#### Provided text:
+-------+

# Old Atlas switch controller



## ftauss (Sep 18, 2012)

I was in a LHS today looking through the used parts boxes and I saw some switch controllers that had a switch that moved up and down like what I imagine an actual old style switch control might look like. They mount vertically and have a corner on one side and a rounded edge on the other and the bar goes up and down with a spring loaded momentary contact at the top and bottom. He had them in the N section but I suppose they would work with N or HO.

They looked and felt good and they ganged together taking up very little room. There were only 3 though. They were marked Atlas but didn't see them on the Atlas site. are these still made by Atlas or anyone?

Frank


----------



## ftauss (Sep 18, 2012)

37 views and no one has an opinion? Idea? Experience?


----------



## Ray Haddad (Feb 19, 2014)

ftauss said:


> 37 views and no one has an opinion? Idea? Experience?

+-------+

Print the full forum thread above about the old Atlas switch controller, word for word and unchanged.

#### Supplied data:
+-------+

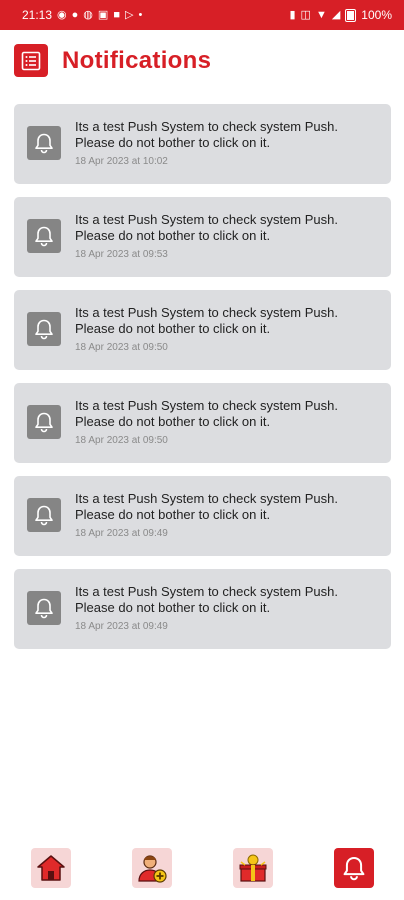 The width and height of the screenshot is (404, 900). What do you see at coordinates (103, 14) in the screenshot?
I see `app-icon: ▣` at bounding box center [103, 14].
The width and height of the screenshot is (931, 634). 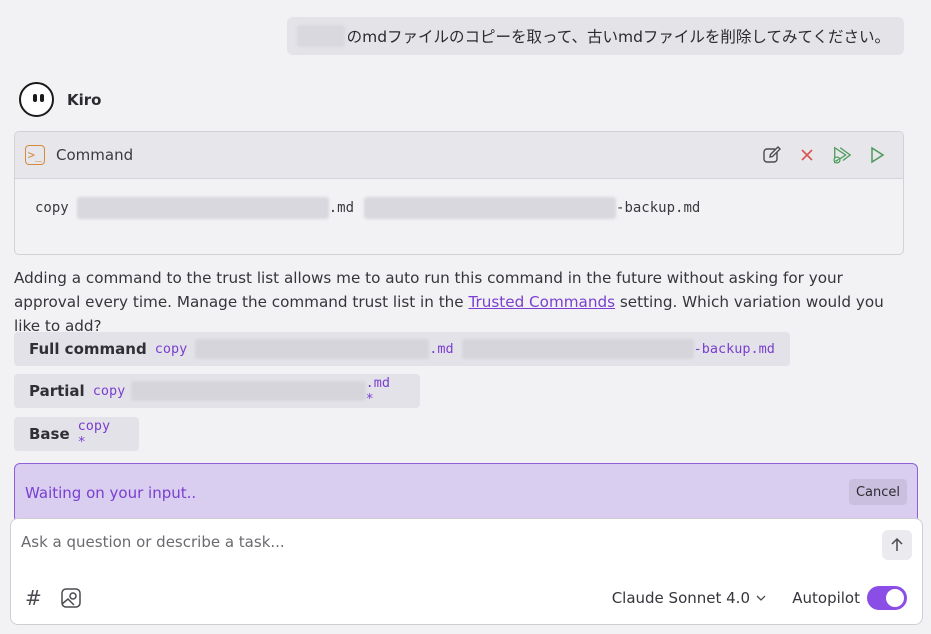 I want to click on run-icon, so click(x=877, y=155).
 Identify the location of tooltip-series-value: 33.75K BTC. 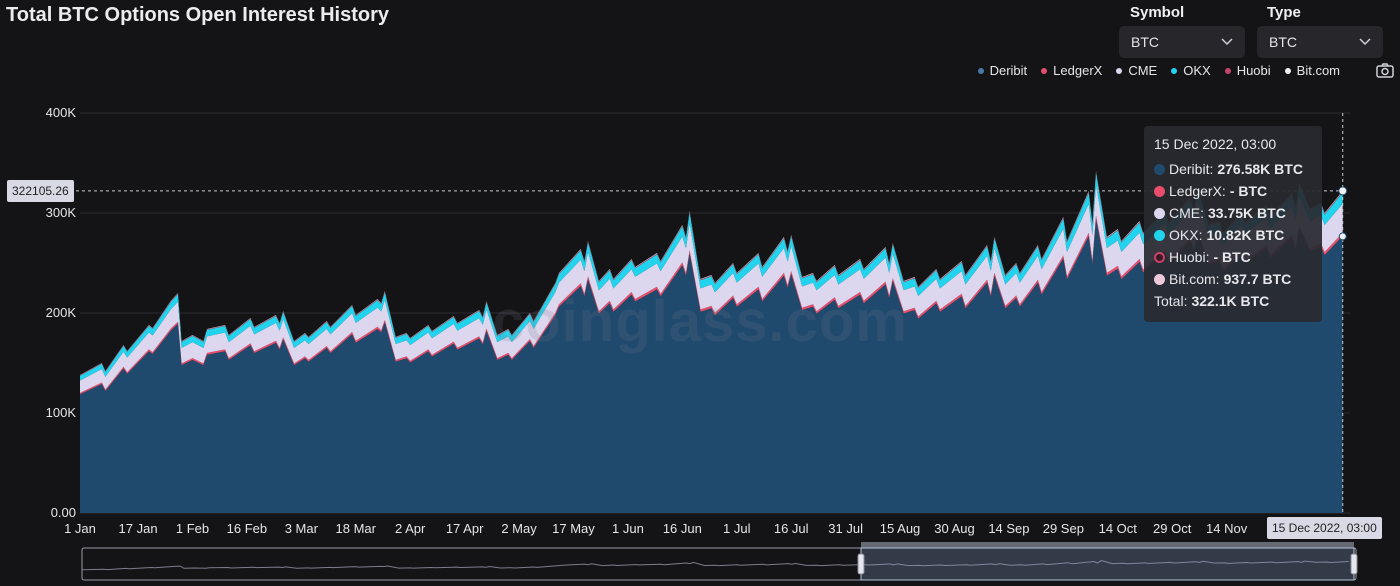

+-------+

#### Task answer:
# Old Atlas switch controller



## ftauss (Sep 18, 2012)

I was in a LHS today looking through the used parts boxes and I saw some switch controllers that had a switch that moved up and down like what I imagine an actual old style switch control might look like. They mount vertically and have a corner on one side and a rounded edge on the other and the bar goes up and down with a spring loaded momentary contact at the top and bottom. He had them in the N section but I suppose they would work with N or HO.

They looked and felt good and they ganged together taking up very little room. There were only 3 though. They were marked Atlas but didn't see them on the Atlas site. are these still made by Atlas or anyone?

Frank


----------



## ftauss (Sep 18, 2012)

37 views and no one has an opinion? Idea? Experience?


----------



## Ray Haddad (Feb 19, 2014)

ftauss said:


> 37 views and no one has an opinion? Idea? Experience?